> [Assignment]:
After locating the line with "Where should I click to: Start", set down that line and all the lines that follow it, unchanged, to the end of the records; omit the pictures.

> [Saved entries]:
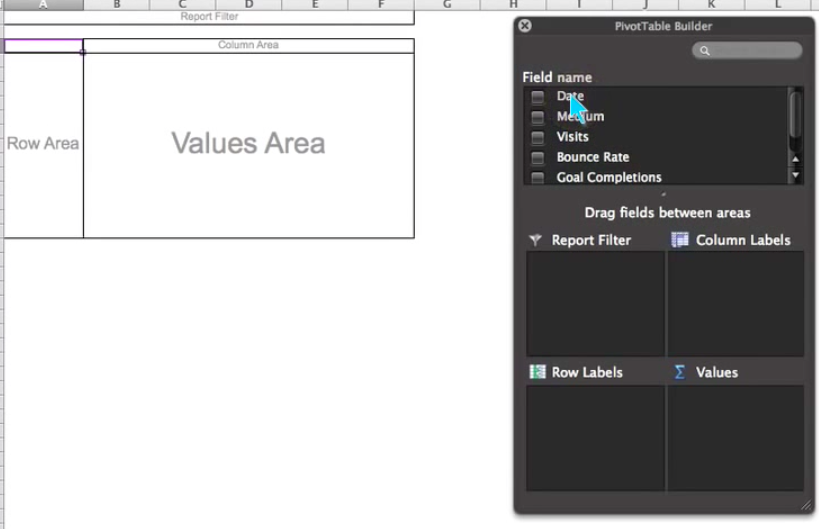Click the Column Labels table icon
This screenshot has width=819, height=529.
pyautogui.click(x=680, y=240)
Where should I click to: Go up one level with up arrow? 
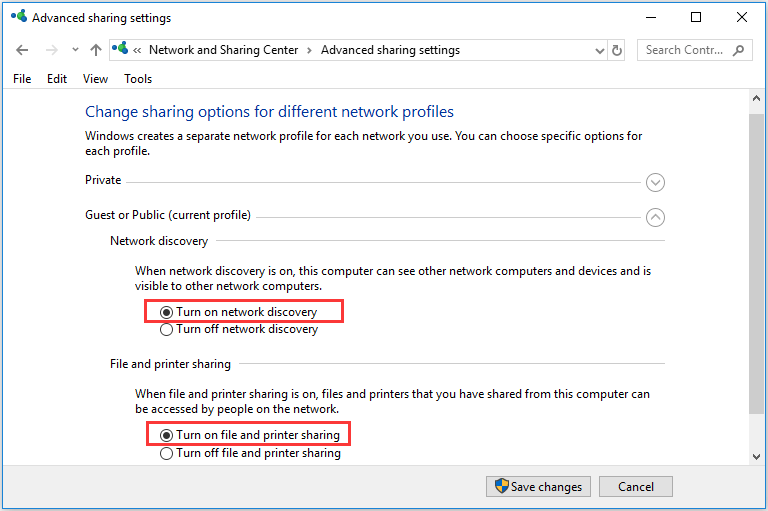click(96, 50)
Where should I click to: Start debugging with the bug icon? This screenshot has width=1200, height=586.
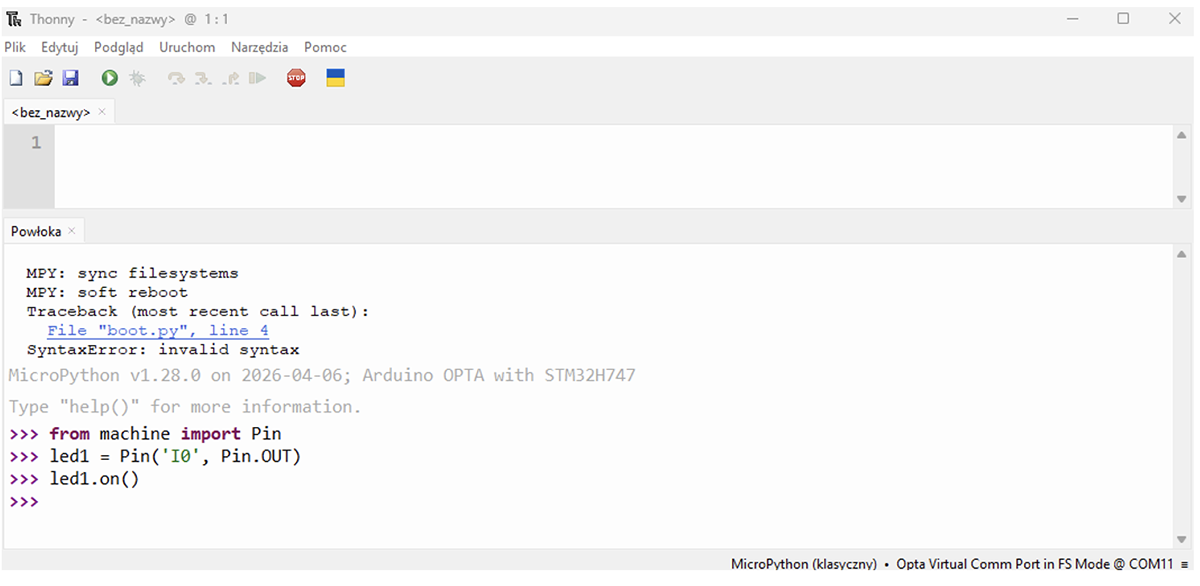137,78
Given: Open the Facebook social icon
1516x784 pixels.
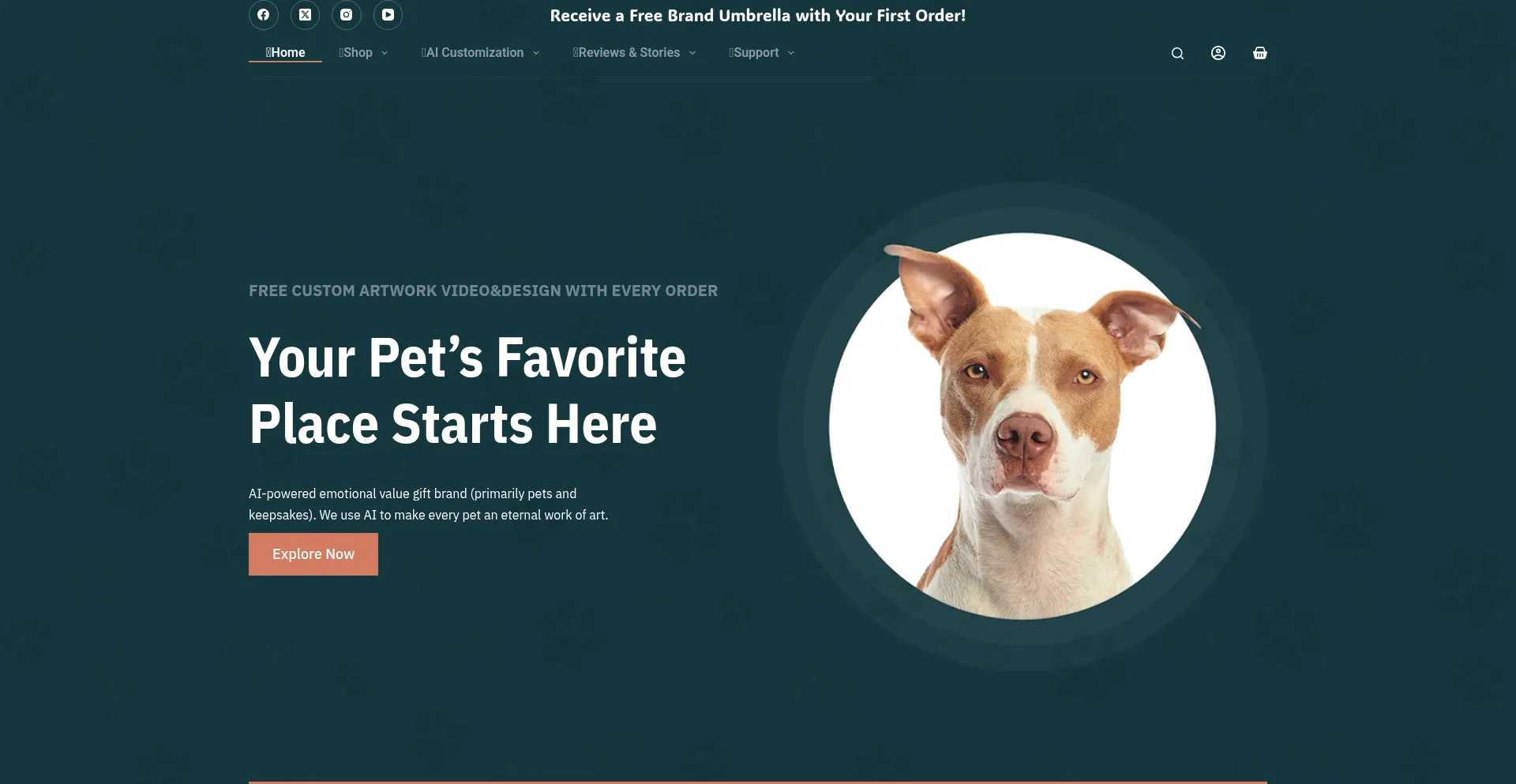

> [Result]:
Where should I click to: Start debugging with the bug icon? This screenshot has width=1200, height=586.
137,78
Given: Open the Facebook social icon
1516x784 pixels.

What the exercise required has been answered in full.